Avec toutes les précautions qu’il convient évidemment de prendre lors d’un tel exercice a priori réservé à la profession, sans prétention de préjuger un vin désormais sous la contingence d’un élevage lui-même sous influence d’un savoir-faire que l’on attend notamment sur les grands crus dont il est alors encore plus difficile de se faire une idée à ce stade et, enfin, avec l’humilité du naïf que je suis, il reste intéressant de se prêter à cet exercice typiquement bordelais.

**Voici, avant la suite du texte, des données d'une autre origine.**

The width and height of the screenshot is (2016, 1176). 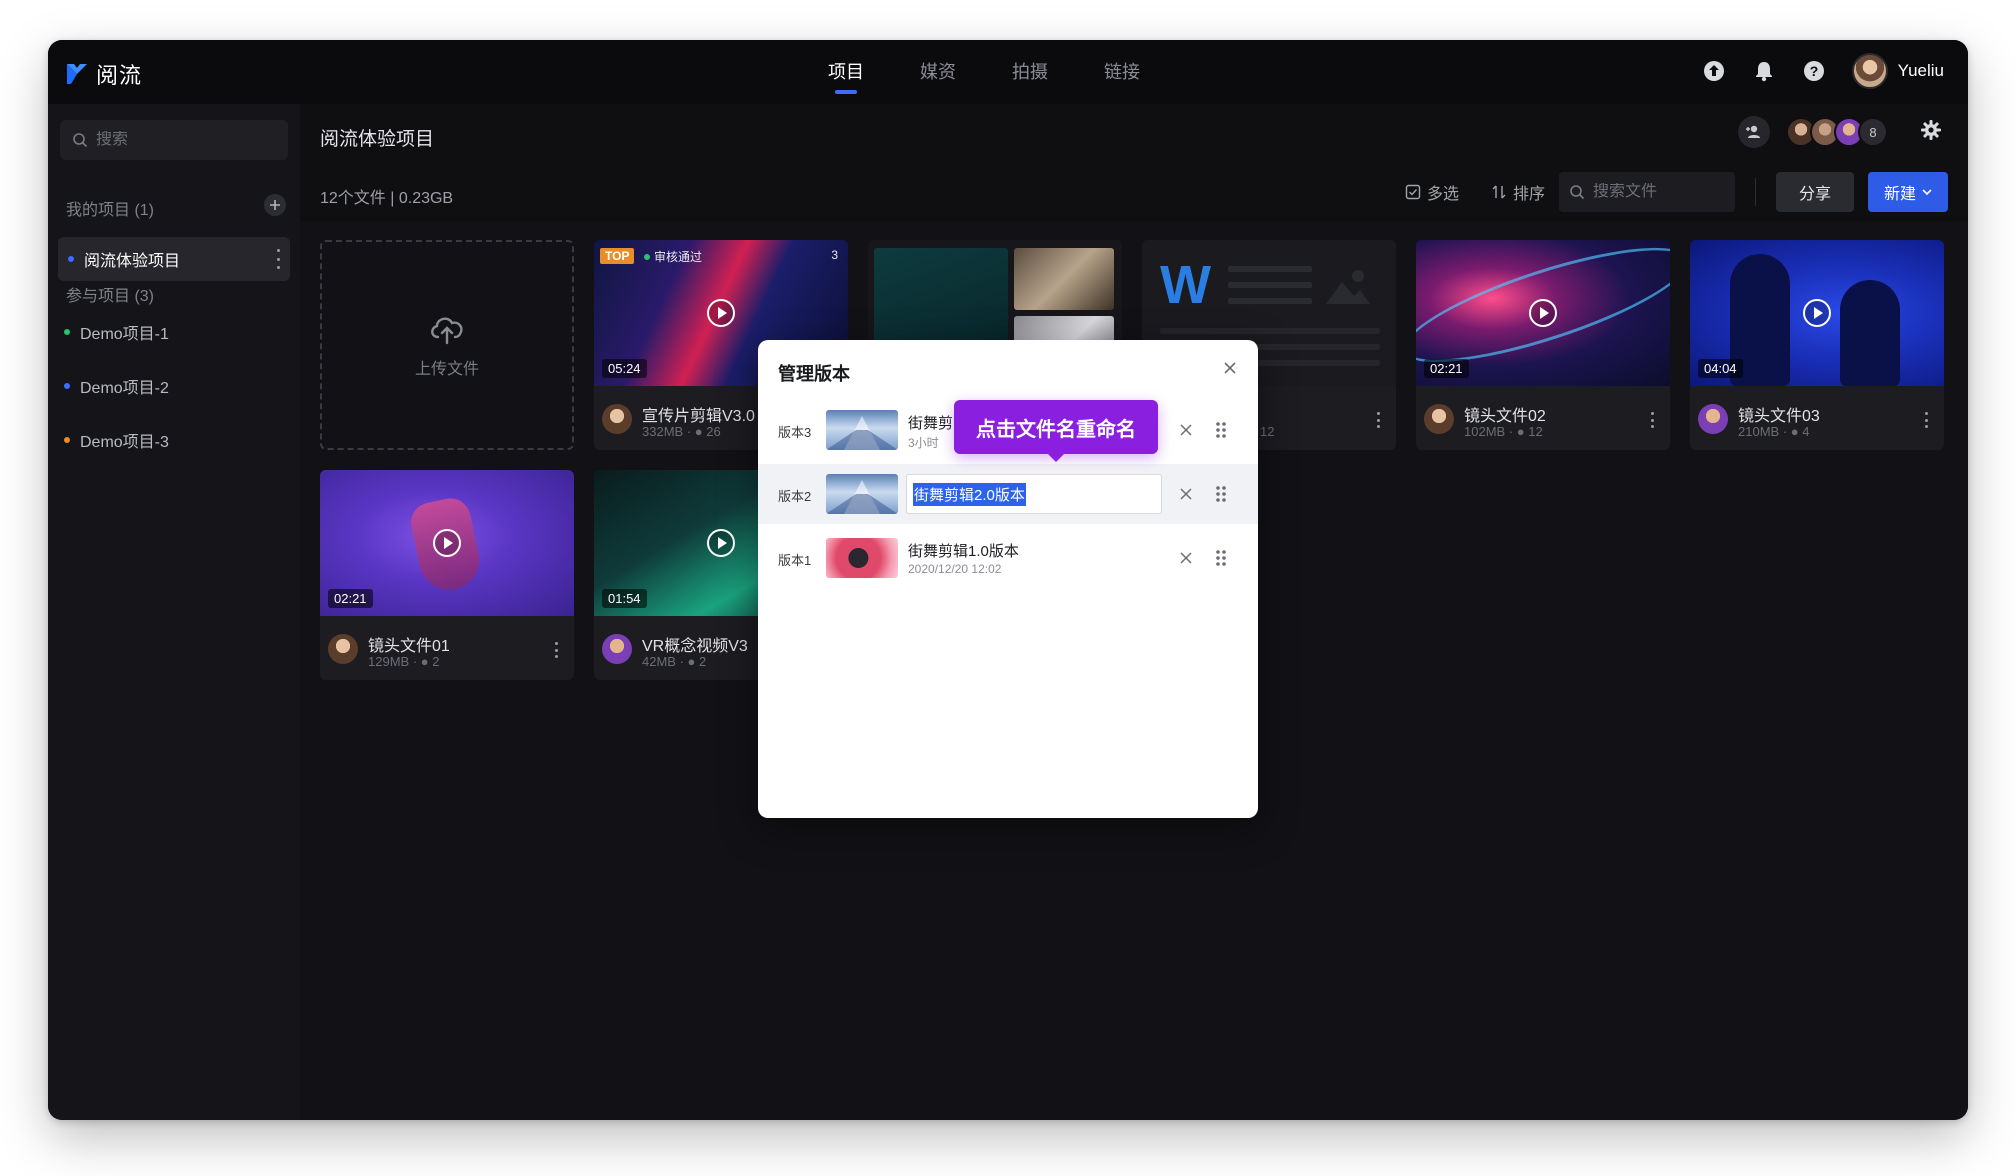 What do you see at coordinates (1920, 70) in the screenshot?
I see `user-name: Yueliu` at bounding box center [1920, 70].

Il faut reconnaître que ces primeurs livrent dans l’ensemble un fruité rassurant sur le millésime 2011 jusqu’alors anxiogène (pour les amateurs, peut-être davantage par ce qu’on lit de par ce que l’on sait). Certains crus apportent même une matière et une structure prometteuses. J’ai passé un bon moment, commençant par un excellent accueil de Murielle, l’épouse de Jean-Luc Thunevin expliquant la géographie des lieux. Son époux vit à l’évidence un bon moment (sourire arboré en voyant les dégustateurs discuter). Sa disponibilité confirme le sentiment que j’avais eu lors de l’édition 2011 des portes ouvertes des Châteaux en Saint-Emilion (cf. ma fiche, dans laquelle j’évoque le petit cours qu’il avait donné à mon petit dernier qui m’accompagnait).

Bref, si la dégustation des primeurs est un exercice discuté (préparation des échantillons, élevage non effectué, etc.), pourquoi l’amateur n’aurait-il pas la possibilité de se faire sa propre idée ? De mon côté, alors que je croyais m’interdire l’achat de 2011, et bien je change d’avis. Il restera à écouter les professionnels avec lesquels j’ai pu, par le passsé, soit relever une identité de goût, soit constater des bons conseils (il faudra aussi els écouter après l’élevage). Evidemment, des surprises, dans un sens comme dans l’autre, se présenteront. Mais le 2011 n’est pas le vilain petit canard, à condition que les prix baissent, pas seulement parce que le millésime serait qualitativement en dessous des deux précédents, mais aussi tout simplement parce qu’on atteint trop souvent des prix injustifiés sur le plan oenologique.